ハヤカワ国際フォーラム『カズオ・イシグロ講演会』を開催

2015年6月8日、イギリス文学の最高峰ブッカー賞の受賞者で日系イギリス人作家カズオ・イシグロさんを霞が関のイイノホールに招いて講演会を開催しました。
二部構成で行われた講演会は、イイノホールの座席が満席となる約500名の方々にご来場いただきました。

二部構成で行われた講演会の第一部には、文芸評論家市川真人さんを進行役に、ゲストには大の読書好きでイシグロ・ファンでもある女優の杏さんを迎えました。杏さんが一番お好きだという『日の名残り』や『わたしを離さないで』『夜想曲集』などイシグロ作品について、また小説と映画、ドラマとの関係などに話が弾みました。
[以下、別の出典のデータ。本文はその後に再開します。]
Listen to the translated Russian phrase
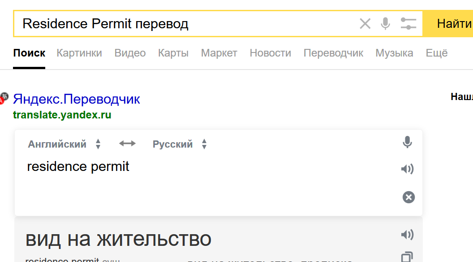 (407, 235)
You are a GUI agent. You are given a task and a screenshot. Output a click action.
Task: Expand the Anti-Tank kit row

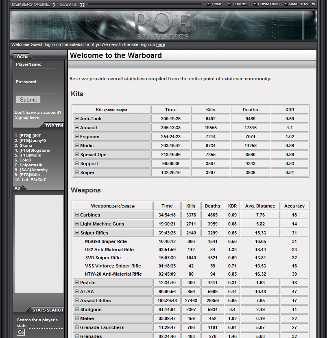pyautogui.click(x=77, y=119)
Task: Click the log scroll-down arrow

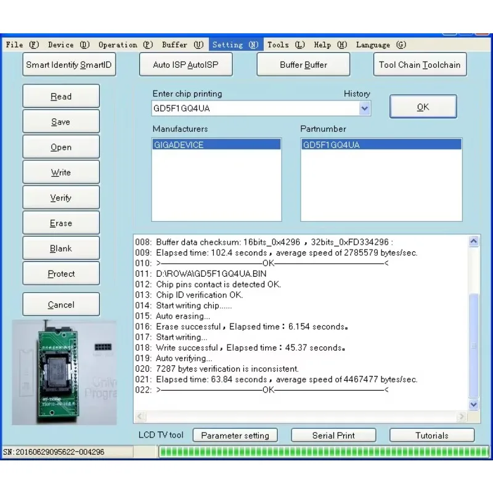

第二部は英米文学研究家柴田元幸さん、翻訳家土屋政雄さんのお二人を迎え、最新作『忘れられた巨人』を中心に鼎談が行われました。『忘れられた巨人』のテーマである「記憶」についてのお話や、この作品の翻訳者である土屋さんとイシグロさんの言語と訳語の関係についてのやり取りなど、読者にとって普段なかなか聞くことのできない興味深い内容の講演会となりました。
最後に、柴田さんが会場の方々から寄せられた質問を投げかけると、イシグロさんは予定の時間を越えて真摯に丁寧に答えられ、講演会は盛況のうちに閉幕となりました。

本講演会にたくさんのお申し込みをいただきありがとうございました。聴講券の発送は抽選とさせていただきました。抽選に漏れてご来場いただけなかった皆様には本当に申し訳ございませんでした。